Reliability of spinal cord measures based on synthetic T1-weighted MRI derived from multiparametric mapping (MPM)

Short MRI acquisition time, high signal-to-noise ratio, and high reliability are crucial for image quality when scanning healthy volunteers and patients. Cross-sectional cervical cord area (CSA) has been suggested as a marker of neurodegeneration and potential outcome measure in clinical trials and is conventionally measured on T1-weigthed 3D Magnetization Prepared Rapid Acquisition Gradient-Echo (MPRAGE) images. This study aims to reduce the acquisition time for the comprehensive assessment of the spinal cord, which is typically based on MPRAGE for morphometry and multi-parameter mapping (MPM) for microstructure. The MPRAGE is replaced by a synthetic T1-w MRI (synT1-w) estimated from the MPM, in order to measure CSA. SynT1-w images were reconstructed using the MPRAGE signal equation based on quantitative maps of proton density (PD), longitudinal (R1) and effective transverse (R2*) relaxation rates. The reliability of CSA measurements from synT1-w images was determined within a multi-center test-retest study format and validated against acquired MPRAGE scans by assessing the agreement between both methods. The response to pathological changes was tested by longitudinally measuring spinal cord atrophy following spinal cord injury (SCI) for synT1-w and MPRAGE using linear mixed effect models. CSA measurements based on the synT1-w MRI showed high intra-site (Coefficient of variation [CoV]: 1.43% to 2.71%) and inter-site repeatability (CoV: 2.90% to 5.76%), and only a minor deviation of -1.65 mm2 compared to MPRAGE. Crucially, by assessing atrophy rates and by comparing SCI patients with healthy controls longitudinally, differences between synT1-w and MPRAGE were negligible. These results demonstrate that reliable estimates of CSA can be obtained from synT1-w images, thereby reducing scan time significantly.

MATERIAL SUPPLIED →
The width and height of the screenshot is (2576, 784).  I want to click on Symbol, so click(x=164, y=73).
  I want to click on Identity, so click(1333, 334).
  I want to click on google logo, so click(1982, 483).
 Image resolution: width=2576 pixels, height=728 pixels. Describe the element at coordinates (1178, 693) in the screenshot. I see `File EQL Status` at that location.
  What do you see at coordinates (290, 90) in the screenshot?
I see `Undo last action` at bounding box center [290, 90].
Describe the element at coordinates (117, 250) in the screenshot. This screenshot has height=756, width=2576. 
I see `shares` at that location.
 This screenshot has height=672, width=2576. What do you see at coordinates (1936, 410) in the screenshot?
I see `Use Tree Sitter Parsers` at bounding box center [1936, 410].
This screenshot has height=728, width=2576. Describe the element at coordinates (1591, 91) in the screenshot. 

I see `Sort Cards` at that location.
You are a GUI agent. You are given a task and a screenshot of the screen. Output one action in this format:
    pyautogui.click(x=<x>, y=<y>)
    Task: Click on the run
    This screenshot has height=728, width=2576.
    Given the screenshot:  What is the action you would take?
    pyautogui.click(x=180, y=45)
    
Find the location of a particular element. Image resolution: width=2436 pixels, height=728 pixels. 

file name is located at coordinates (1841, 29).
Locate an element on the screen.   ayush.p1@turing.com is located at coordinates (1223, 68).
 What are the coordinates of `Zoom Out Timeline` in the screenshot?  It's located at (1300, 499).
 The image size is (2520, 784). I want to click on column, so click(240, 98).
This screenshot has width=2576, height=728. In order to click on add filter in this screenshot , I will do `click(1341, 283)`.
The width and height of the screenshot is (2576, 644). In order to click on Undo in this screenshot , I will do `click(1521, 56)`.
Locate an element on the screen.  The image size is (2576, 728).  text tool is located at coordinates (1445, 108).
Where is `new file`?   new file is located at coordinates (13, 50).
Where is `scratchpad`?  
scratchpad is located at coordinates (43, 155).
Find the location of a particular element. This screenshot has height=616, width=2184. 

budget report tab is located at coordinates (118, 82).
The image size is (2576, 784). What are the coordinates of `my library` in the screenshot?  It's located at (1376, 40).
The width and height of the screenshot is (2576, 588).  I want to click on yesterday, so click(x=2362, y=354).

YOUR OBJECTIVE → For the text on synthetic T1-weighted spinal cord MRI, say whether each statement agrees with it, answering yes or no and quoting the deciding words. (a) The synT1-w images were reconstructed from quantitative maps of PD, R1 and R2*. (b) CSA measurements from synT1-w images had lower CoV values between sites than within a site. (c) In the longitudinal assessment after spinal cord injury, synT1-w and MPRAGE gave substantially different results. None of the data is needed for this.

EXERCISE RESULT →
(a) Yes: "SynT1-w images were reconstructed using the MPRAGE signal equation based on quantitative maps of proton density (PD), longitudinal (R1) and effective transverse (R2*) relaxation rates."
(b) No: "high intra-site (Coefficient of variation [CoV]: 1.43% to 2.71%) and inter-site repeatability (CoV: 2.90% to 5.76%)"
(c) No: "differences between synT1-w and MPRAGE were negligible"